A linguist's hint (suspending my scepticism
just a little :)). If *-dura- in Germanic has anything to do with doors or
gates, it must be an indigenous word (not excluding the possibility of a calque,
of course). The IE root noun *dHwor-/*dHur- was moved to less archaic
declensions in the individual Germanic languages, everywhere with the
generalised weak form of the root, *dur-, yielding _all_ the reflexes you quote.
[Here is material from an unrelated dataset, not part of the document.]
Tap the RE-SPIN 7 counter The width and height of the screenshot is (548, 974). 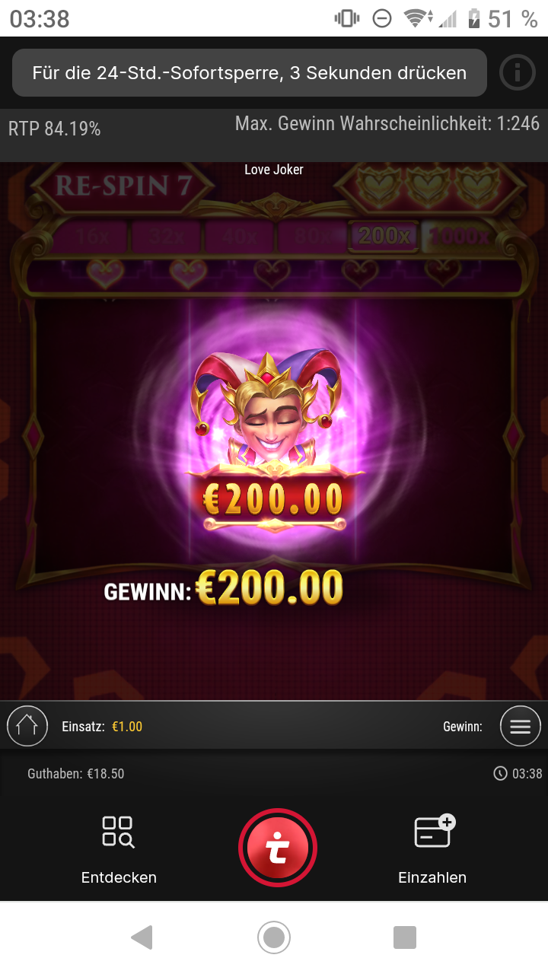122,186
In Gothic we have the regular lowering of *u before /r/, giving /o/ spelt
<au>, in a weak feminine version of the word *dur-o:n-, in OE we have a
secondary feminine u-stem <duru> (*dur-u-) beside the neuter <dor>
from *dur-a-, with the predictable lowering of the *u before the *a of the
second syllable, ON dyrr, OS duri and similar forms in German and Dutch
reflect the old athematic plural *dur-iz, etc., etc., etc. In older Germanic /u/
and short /o/ developed from positional variants of the same PGmc.
phoneme.
Suffice it to say that the forms are
unproblematic, since well-known morphological and phonological processes in
Germanic account for their derivation from *dur- quite satisfactorily. As
regards its form, *-duraz would correspond _exactly_ (as a cognate, not as a
loan) to Greek <-thuros> in compounds. It can't be an occupational term,
though: not "porters" or "gatekeepers" but "having such and such gates" (as in
Gk. ditHuros, Lat. biforis ~ biforus 'having two doors' or athuros 'having
no gate, open'), depending on how we interpret the first part of the compound
(if you want a loan from Greek, <hermo:n> won't do, since the first part
of <X-tHuros> must be the composition form of a stem, not an inflected
word).
Now, a fresh thought: what about those 540
doors of Valhalla in the Norse tradition? (if I remember aright, 800 men
could march in abreast through each of them). Weren't they
ermen?
Piotr
----- Original Message -----
Sent: Thursday, May 09, 2002 8:18 PM
Subject: [tied] Hermunduri as Border Merchants
As far as, matching the vowel with the apparent Germanic -u-
in Hermunduri
and Hermondoroi, all I have is that in Gothic we have attested
<daur>, in ON,
<dyr>, OHG <tor>, and according to OED, OE
had <dor>, <dure>, <dor> and
<dure>, suggesting
multiple sources- all meaning gate or door. I see no
reason to think
that the idea of a closed or open door or gate meaning ACCESS
or lack of it
did not exist in any Germanic mind. It clearly did in Latin
(e.g.,
<dithurus> a seat in the Roman tribunal.)